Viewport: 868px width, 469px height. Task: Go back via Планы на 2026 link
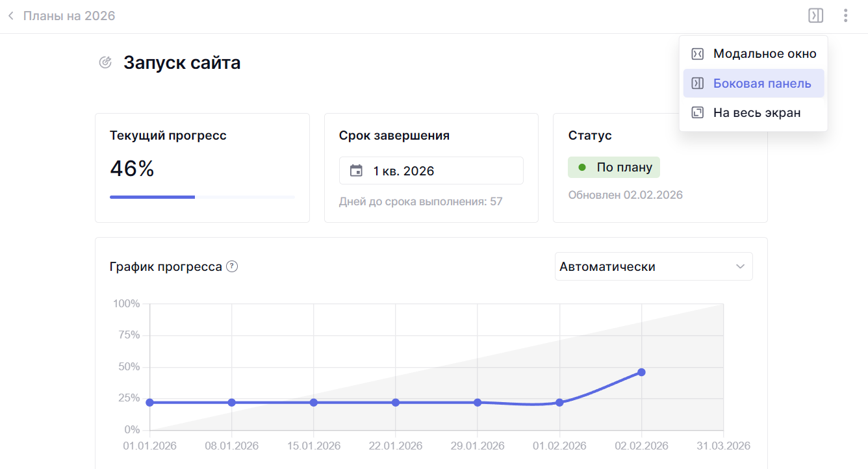69,16
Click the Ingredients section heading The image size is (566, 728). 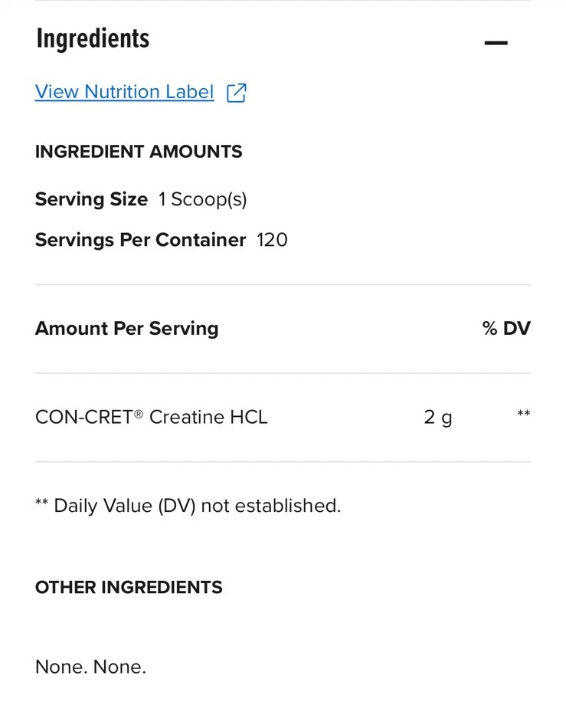pos(93,39)
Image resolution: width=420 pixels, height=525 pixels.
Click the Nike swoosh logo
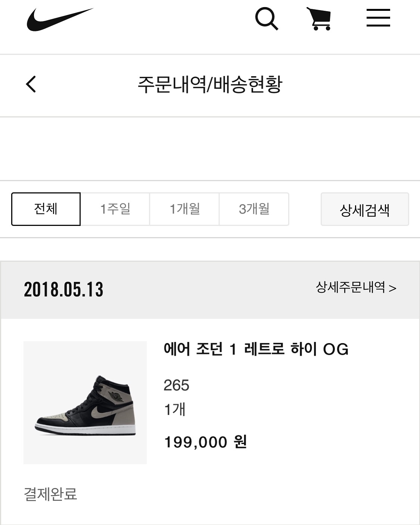(x=60, y=19)

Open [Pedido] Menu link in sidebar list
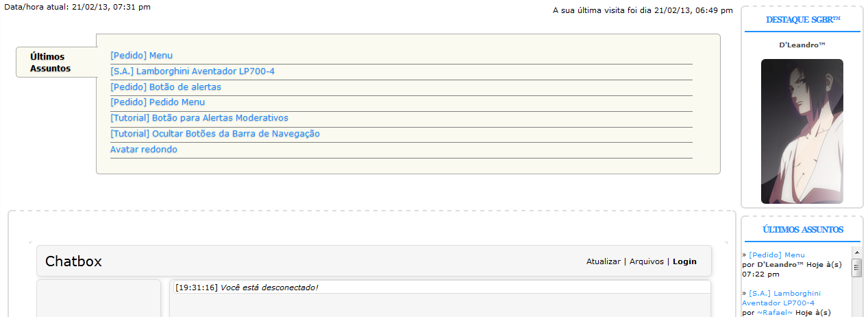[x=777, y=255]
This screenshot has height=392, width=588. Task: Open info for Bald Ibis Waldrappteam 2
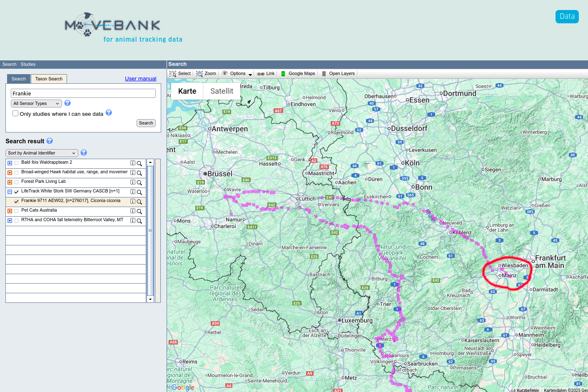coord(133,163)
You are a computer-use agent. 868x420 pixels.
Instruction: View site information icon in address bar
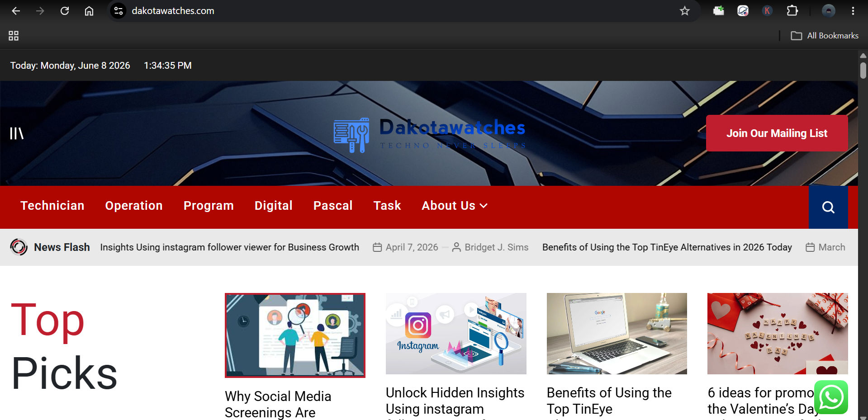point(119,11)
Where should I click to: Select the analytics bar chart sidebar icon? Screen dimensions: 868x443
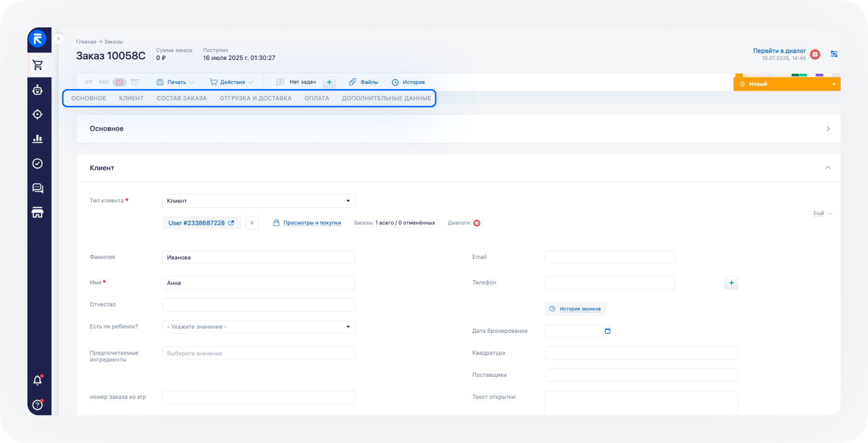(x=38, y=138)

---------------

◆ Instructions to follow
List each line of the entries that holds the string "pixels".

◆ Response
Image resolution: width=420 pixels, height=525 pixels.
You are a computer-use agent. 868x420 pixels.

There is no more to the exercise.